*** Opening of Supplied data ***

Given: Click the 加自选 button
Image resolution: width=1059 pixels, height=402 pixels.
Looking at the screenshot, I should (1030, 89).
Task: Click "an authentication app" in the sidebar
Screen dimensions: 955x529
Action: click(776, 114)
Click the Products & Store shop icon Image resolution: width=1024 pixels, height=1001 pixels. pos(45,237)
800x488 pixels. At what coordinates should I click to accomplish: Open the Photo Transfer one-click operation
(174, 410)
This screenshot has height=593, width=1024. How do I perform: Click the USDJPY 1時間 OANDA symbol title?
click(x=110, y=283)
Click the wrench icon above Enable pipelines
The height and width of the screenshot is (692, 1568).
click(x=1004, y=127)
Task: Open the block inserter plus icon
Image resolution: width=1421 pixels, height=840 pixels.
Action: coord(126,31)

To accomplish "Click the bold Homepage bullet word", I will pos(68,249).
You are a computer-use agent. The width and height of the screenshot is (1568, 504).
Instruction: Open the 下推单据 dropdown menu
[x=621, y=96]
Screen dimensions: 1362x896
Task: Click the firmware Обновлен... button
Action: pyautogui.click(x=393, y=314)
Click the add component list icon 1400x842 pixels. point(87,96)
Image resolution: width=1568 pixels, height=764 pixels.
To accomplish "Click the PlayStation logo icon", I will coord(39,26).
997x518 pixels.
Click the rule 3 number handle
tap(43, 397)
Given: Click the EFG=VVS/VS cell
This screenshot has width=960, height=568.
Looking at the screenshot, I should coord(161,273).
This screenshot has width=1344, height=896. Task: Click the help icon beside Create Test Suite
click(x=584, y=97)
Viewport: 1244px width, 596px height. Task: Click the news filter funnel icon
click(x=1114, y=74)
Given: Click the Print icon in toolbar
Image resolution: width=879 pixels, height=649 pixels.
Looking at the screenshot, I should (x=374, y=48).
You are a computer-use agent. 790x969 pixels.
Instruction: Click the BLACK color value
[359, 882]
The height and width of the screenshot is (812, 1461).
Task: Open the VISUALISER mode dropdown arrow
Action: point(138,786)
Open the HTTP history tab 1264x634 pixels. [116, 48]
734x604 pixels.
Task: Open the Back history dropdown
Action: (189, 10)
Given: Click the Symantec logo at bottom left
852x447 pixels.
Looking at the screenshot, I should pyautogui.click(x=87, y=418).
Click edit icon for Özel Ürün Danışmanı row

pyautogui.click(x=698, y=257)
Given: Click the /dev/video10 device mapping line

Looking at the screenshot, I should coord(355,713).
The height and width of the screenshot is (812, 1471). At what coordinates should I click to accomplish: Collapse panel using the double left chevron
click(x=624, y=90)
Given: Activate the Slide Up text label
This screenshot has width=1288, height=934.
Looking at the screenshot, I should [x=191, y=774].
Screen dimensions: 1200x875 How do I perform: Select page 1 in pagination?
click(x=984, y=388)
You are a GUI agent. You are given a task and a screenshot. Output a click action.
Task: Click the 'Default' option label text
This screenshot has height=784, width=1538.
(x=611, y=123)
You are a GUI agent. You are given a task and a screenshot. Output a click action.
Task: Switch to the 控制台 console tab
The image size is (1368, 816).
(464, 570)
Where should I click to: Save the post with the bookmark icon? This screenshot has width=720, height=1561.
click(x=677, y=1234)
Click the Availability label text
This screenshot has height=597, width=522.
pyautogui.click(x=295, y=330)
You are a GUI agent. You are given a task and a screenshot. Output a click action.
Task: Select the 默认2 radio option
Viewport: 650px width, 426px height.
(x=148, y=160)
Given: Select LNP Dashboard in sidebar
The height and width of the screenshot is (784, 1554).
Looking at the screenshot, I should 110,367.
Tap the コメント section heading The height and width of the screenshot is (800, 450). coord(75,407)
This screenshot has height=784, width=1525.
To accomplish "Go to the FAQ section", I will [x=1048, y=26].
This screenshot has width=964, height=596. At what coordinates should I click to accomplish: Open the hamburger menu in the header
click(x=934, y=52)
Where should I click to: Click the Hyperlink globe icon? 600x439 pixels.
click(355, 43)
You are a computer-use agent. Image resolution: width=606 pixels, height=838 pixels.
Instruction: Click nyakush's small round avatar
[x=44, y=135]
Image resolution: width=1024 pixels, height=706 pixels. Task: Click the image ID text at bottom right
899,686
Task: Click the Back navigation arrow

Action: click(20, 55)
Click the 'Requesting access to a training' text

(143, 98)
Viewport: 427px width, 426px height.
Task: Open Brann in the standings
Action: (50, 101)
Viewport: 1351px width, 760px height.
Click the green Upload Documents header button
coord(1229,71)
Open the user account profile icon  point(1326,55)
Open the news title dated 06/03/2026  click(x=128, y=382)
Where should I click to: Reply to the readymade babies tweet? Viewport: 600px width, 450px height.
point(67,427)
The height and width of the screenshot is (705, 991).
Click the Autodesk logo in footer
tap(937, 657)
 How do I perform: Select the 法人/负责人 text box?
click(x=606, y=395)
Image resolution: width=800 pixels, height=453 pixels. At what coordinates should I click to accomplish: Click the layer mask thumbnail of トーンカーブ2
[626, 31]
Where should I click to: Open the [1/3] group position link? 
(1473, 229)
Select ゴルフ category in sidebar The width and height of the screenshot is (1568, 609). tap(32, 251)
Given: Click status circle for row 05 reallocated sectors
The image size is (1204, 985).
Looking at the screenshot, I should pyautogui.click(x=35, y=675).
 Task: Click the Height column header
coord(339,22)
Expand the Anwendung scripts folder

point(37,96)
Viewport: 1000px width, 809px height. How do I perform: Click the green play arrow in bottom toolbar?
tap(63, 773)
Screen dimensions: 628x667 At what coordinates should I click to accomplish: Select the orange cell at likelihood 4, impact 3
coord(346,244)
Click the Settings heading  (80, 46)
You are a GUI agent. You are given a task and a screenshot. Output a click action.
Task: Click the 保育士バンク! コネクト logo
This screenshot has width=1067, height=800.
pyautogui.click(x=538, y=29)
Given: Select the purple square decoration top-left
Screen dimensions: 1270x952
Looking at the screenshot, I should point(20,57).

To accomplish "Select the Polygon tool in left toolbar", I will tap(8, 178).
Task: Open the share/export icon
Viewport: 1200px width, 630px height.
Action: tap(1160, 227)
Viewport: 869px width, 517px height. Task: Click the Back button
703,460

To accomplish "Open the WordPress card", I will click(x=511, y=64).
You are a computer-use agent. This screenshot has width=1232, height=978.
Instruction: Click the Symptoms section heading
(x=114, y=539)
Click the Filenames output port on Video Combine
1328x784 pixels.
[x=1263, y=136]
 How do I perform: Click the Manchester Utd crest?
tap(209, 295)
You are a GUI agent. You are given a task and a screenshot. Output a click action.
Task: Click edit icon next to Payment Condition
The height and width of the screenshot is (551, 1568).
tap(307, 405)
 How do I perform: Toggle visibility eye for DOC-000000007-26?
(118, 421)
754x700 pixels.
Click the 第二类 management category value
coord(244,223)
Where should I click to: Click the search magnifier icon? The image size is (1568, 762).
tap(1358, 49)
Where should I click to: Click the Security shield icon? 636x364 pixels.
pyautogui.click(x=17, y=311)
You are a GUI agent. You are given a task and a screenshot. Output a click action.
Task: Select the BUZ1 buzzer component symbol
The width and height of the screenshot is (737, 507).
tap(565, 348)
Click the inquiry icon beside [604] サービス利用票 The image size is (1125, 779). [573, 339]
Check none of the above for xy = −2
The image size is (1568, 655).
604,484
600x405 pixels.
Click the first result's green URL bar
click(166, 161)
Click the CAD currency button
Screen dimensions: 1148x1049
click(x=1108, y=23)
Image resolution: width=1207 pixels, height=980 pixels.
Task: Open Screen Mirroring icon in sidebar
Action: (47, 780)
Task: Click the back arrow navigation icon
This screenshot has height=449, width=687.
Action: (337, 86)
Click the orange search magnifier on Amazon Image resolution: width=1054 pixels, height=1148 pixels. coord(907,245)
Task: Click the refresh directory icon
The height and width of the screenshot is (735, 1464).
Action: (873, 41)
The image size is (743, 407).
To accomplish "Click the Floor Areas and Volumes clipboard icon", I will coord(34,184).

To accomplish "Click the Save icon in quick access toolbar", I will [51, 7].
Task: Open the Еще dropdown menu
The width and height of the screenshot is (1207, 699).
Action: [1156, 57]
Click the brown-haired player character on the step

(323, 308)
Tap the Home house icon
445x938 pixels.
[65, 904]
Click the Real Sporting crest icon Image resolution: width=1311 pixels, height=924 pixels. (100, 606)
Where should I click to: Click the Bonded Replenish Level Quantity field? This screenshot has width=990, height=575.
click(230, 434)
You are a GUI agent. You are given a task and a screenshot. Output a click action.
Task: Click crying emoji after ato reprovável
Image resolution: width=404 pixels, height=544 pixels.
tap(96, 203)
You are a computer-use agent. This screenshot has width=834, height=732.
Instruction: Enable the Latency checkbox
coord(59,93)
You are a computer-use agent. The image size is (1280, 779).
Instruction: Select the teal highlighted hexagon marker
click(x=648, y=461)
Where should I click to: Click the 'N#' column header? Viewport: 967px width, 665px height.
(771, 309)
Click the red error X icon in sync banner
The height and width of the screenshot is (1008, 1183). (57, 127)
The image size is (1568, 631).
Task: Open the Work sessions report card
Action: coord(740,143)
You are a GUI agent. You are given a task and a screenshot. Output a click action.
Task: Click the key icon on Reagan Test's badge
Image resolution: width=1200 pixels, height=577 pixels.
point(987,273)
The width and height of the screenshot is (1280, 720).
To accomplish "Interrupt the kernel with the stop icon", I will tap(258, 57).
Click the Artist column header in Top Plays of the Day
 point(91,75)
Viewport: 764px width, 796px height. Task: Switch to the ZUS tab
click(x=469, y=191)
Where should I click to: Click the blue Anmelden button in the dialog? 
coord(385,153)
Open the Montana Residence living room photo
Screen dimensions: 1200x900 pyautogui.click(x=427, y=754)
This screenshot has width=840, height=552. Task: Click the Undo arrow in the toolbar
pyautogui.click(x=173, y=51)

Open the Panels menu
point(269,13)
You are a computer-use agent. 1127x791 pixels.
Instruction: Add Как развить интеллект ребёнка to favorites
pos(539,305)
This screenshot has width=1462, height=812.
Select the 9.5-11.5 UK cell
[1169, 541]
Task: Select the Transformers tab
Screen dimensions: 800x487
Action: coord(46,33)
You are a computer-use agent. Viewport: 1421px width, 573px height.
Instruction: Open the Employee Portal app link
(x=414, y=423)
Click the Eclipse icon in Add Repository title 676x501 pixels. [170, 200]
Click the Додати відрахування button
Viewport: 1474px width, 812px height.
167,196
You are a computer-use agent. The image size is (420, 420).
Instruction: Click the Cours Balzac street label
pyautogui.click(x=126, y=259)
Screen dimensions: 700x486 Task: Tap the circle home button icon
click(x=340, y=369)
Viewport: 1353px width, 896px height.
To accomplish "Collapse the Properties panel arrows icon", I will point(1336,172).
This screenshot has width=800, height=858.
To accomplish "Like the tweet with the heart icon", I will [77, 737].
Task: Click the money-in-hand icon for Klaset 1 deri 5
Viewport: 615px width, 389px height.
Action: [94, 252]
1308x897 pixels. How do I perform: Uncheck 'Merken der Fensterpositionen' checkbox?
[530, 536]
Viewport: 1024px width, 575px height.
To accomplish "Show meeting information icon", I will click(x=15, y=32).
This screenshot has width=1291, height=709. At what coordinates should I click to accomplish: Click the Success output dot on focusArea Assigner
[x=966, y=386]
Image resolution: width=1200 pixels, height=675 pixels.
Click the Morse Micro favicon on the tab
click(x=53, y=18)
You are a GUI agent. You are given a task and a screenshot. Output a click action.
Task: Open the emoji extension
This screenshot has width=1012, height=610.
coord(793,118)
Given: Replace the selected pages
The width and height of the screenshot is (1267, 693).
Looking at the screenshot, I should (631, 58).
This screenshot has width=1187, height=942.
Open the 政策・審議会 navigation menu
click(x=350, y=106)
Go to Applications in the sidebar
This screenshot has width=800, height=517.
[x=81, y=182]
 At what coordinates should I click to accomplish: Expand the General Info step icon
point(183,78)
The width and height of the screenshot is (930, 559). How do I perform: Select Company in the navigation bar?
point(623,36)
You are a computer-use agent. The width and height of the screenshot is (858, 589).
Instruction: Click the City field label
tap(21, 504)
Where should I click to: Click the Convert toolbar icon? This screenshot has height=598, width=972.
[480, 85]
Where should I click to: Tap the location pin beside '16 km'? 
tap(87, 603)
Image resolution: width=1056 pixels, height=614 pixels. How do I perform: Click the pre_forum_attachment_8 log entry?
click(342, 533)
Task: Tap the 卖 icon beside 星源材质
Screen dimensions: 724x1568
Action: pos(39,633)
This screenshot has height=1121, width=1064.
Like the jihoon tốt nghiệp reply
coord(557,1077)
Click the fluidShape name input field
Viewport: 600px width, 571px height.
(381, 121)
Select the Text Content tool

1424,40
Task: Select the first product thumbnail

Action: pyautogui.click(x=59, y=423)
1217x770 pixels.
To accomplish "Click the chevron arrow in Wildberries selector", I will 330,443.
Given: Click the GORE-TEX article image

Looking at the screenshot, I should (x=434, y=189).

*** Close of Supplied data ***

Task details:
Within the listing above, locate the line containing "The height and width of the screenshot is (551, 1568)." and the line containing "Task: Select the BUZ1 buzzer component symbol". Reproduce those two lines and all lines between them exactly, with nothing added.

Completed task:
The height and width of the screenshot is (551, 1568).
tap(307, 405)
 How do I perform: Toggle visibility eye for DOC-000000007-26?
(118, 421)
754x700 pixels.
Click the 第二类 management category value
coord(244,223)
Where should I click to: Click the search magnifier icon? The image size is (1568, 762).
tap(1358, 49)
Where should I click to: Click the Security shield icon? 636x364 pixels.
pyautogui.click(x=17, y=311)
You are a GUI agent. You are given a task and a screenshot. Output a click action.
Task: Select the BUZ1 buzzer component symbol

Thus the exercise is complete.